◆ YOUR TASK
Here are some entries. Repeat all of them exactly.

◆ DATA TO PROCESS
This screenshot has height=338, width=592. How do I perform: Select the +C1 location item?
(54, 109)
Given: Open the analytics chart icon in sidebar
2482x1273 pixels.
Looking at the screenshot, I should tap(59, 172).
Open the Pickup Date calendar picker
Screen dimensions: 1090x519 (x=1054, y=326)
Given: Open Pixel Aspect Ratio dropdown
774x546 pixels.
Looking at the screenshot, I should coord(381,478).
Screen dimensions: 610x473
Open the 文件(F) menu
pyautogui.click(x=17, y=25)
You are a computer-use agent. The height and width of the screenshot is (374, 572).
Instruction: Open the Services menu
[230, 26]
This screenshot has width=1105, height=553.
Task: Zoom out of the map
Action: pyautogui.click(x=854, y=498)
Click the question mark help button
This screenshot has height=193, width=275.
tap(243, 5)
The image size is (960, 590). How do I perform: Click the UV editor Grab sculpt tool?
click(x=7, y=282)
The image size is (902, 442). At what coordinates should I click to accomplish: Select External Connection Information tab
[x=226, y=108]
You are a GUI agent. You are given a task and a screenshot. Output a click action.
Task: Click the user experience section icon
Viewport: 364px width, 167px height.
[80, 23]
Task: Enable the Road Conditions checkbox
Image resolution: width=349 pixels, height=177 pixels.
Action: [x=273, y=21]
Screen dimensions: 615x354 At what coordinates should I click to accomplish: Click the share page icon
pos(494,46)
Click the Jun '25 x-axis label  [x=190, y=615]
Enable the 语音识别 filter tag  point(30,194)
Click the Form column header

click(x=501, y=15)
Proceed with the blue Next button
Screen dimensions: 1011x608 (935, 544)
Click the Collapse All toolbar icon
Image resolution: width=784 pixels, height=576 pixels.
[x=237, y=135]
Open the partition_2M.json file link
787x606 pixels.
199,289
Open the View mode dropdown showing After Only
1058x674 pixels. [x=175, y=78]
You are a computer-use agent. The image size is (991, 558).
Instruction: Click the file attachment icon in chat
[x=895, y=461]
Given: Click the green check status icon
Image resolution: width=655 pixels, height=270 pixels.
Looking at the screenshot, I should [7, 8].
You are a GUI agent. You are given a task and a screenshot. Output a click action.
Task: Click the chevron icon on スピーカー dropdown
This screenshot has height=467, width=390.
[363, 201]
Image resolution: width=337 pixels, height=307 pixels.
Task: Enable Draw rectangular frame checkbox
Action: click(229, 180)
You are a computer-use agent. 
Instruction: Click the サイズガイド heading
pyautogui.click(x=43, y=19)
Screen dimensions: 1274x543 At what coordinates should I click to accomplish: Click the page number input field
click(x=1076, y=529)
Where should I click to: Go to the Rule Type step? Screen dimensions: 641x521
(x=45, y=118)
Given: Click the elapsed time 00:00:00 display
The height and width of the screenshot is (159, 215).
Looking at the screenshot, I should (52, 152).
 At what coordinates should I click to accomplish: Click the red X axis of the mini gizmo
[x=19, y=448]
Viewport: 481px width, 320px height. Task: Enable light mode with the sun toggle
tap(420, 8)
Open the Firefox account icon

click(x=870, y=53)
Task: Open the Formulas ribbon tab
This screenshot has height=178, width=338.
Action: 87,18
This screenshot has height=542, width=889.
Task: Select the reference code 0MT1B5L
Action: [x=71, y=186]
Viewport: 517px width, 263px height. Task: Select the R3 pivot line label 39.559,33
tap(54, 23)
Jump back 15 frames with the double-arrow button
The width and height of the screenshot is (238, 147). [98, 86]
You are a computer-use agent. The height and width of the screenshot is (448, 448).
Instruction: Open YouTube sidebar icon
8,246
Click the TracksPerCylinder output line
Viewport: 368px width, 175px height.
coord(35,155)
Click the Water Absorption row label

◆ ANSWER FOR THE TASK
This screenshot has height=338, width=592. How do I perform: Select the +C1 location item?
(54, 109)
Given: Open the analytics chart icon in sidebar
2482x1273 pixels.
Looking at the screenshot, I should tap(59, 172).
Open the Pickup Date calendar picker
Screen dimensions: 1090x519 (x=1054, y=326)
Given: Open Pixel Aspect Ratio dropdown
774x546 pixels.
Looking at the screenshot, I should coord(381,478).
Screen dimensions: 610x473
Open the 文件(F) menu
pyautogui.click(x=17, y=25)
You are a computer-use agent. The height and width of the screenshot is (374, 572).
Instruction: Open the Services menu
[230, 26]
This screenshot has width=1105, height=553.
Task: Zoom out of the map
Action: pyautogui.click(x=854, y=498)
Click the question mark help button
This screenshot has height=193, width=275.
tap(243, 5)
The image size is (960, 590). How do I perform: Click the UV editor Grab sculpt tool?
click(x=7, y=282)
The image size is (902, 442). At what coordinates should I click to accomplish: Select External Connection Information tab
[x=226, y=108]
You are a GUI agent. You are given a task and a screenshot. Output a click action.
Task: Click the user experience section icon
Viewport: 364px width, 167px height.
[80, 23]
Task: Enable the Road Conditions checkbox
Image resolution: width=349 pixels, height=177 pixels.
Action: [x=273, y=21]
Screen dimensions: 615x354 At what coordinates should I click to accomplish: Click the share page icon
pos(494,46)
Click the Jun '25 x-axis label  [x=190, y=615]
Enable the 语音识别 filter tag  point(30,194)
Click the Form column header

click(x=501, y=15)
Proceed with the blue Next button
Screen dimensions: 1011x608 (935, 544)
Click the Collapse All toolbar icon
Image resolution: width=784 pixels, height=576 pixels.
[x=237, y=135]
Open the partition_2M.json file link
787x606 pixels.
199,289
Open the View mode dropdown showing After Only
1058x674 pixels. [x=175, y=78]
You are a computer-use agent. The image size is (991, 558).
Instruction: Click the file attachment icon in chat
[x=895, y=461]
Given: Click the green check status icon
Image resolution: width=655 pixels, height=270 pixels.
Looking at the screenshot, I should [7, 8].
You are a GUI agent. You are given a task and a screenshot. Output a click action.
Task: Click the chevron icon on スピーカー dropdown
This screenshot has height=467, width=390.
[363, 201]
Image resolution: width=337 pixels, height=307 pixels.
Task: Enable Draw rectangular frame checkbox
Action: click(229, 180)
You are a computer-use agent. 
Instruction: Click the サイズガイド heading
pyautogui.click(x=43, y=19)
Screen dimensions: 1274x543 At what coordinates should I click to accomplish: Click the page number input field
click(x=1076, y=529)
Where should I click to: Go to the Rule Type step? Screen dimensions: 641x521
(x=45, y=118)
Given: Click the elapsed time 00:00:00 display
The height and width of the screenshot is (159, 215).
Looking at the screenshot, I should (52, 152).
 At what coordinates should I click to accomplish: Click the red X axis of the mini gizmo
[x=19, y=448]
Viewport: 481px width, 320px height. Task: Enable light mode with the sun toggle
tap(420, 8)
Open the Firefox account icon

click(x=870, y=53)
Task: Open the Formulas ribbon tab
This screenshot has height=178, width=338.
Action: 87,18
This screenshot has height=542, width=889.
Task: Select the reference code 0MT1B5L
Action: [x=71, y=186]
Viewport: 517px width, 263px height. Task: Select the R3 pivot line label 39.559,33
tap(54, 23)
Jump back 15 frames with the double-arrow button
The width and height of the screenshot is (238, 147). [98, 86]
You are a computer-use agent. The height and width of the screenshot is (448, 448).
Instruction: Open YouTube sidebar icon
8,246
Click the TracksPerCylinder output line
Viewport: 368px width, 175px height.
coord(35,155)
Click the Water Absorption row label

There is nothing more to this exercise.